Les familles devraient considérer les produits structurés comme un complément à leurs expositions sous-jacentes, plutôt que de les classer dans une classe d'actifs distincte. Leur risque provient généralement des marchés actions, obligataires, des devises, du crédit ou d'une combinaison de ces marchés.

La complexité de la présentation n'entraîne pas une diversification des résultats.

Un rapport consolidé n'est qu'un début

La technologie permet de regrouper les positions détenues auprès de plusieurs dépositaires et d'en présenter une vue d'ensemble. Cela améliore la visibilité, mais ne suffit pas à lui seul à assurer la gouvernance du portefeuille.

La famille doit encore trouver un moyen de déterminer ce que ce rapport doit évaluer, qui en assurera l'interprétation et qui aura le pouvoir d'agir.

Un cadre consolidé pertinent doit présenter la répartition des actifs, la concentration au niveau des gestionnaires et des émetteurs, l'exposition aux risques de change, la liquidité, l'effet de levier, les engagements sur les marchés privés et les principaux facteurs de risque.
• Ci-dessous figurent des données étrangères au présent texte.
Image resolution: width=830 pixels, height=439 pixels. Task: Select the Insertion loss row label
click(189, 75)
Il doit établir un lien entre les actifs financiers et les activités opérationnelles, le patrimoine immobilier, la dette et les obligations familiales prévues.

Le rapport devrait également établir une distinction entre la concentration stratégique et la concentration fortuite.
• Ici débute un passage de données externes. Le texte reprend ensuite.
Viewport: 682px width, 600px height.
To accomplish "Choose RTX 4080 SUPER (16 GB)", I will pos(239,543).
Une famille peut choisir délibérément de conserver une participation importante dans l'entreprise qui a généré sa fortune. Il s'agit là d'un choix délibéré en matière de propriété. Le fait de s'exposer de manière répétée au même secteur par le biais de portefeuilles externes peut constituer une extension involontaire de ce risque.

L'objectif de la consolidation n'est pas d'éliminer toutes les concentrations. Il s'agit de s'assurer que la famille soit consciente des risques qu'elle a choisis.

Quelqu'un doit être propriétaire de l'ensemble du portefeuille

Une structure multi-banques fonctionne mieux lorsqu'une seule personne ou un seul organe de direction détient le mandat portant sur l'ensemble du portefeuille.

Cette responsabilité peut incomber à un family office, à un conseiller en investissement indépendant, à un directeur des investissements ou à un comité d'investissement. Ce rôle ne vise pas à se substituer aux banques privées, mais à définir le cadre stratégique dans lequel celles-ci opèrent.

La famille peut confier différentes fonctions à différentes institutions. L'une peut gérer des marchés publics liquides. Une autre peut proposer des services de prêt ou de dépôt. Une troisième peut offrir un accès spécialisé aux marchés privés. Leurs mandats doivent se compléter mutuellement plutôt que de se faire concurrence pour résoudre à eux seuls l'ensemble des enjeux liés à l'investissement.

Évaluation des performances doit s'en tenir à ces rôles. Un gestionnaire défensif ne doit pas être contraint de prendre des risques assimilables à ceux des actions sous prétexte qu'une autre banque a généré un rendement plus élevé lors d'une phase haussière du marché. Un mandat spécialisé doit être évalué au regard de son objectif déclaré plutôt qu'à l'aune de l'ensemble du portefeuille de la famille.

La multiplication des banques peut améliorer l'accès aux services, la qualité de ceux-ci et la résilience institutionnelle. Elle devient toutefois une source de risque latent lorsque cette multiplication se fait au détriment de la coordination.

Ces cinq relevés bancaires ne correspondent pas à cinq portefeuilles. Pour la famille, il n'y en a qu'un seul.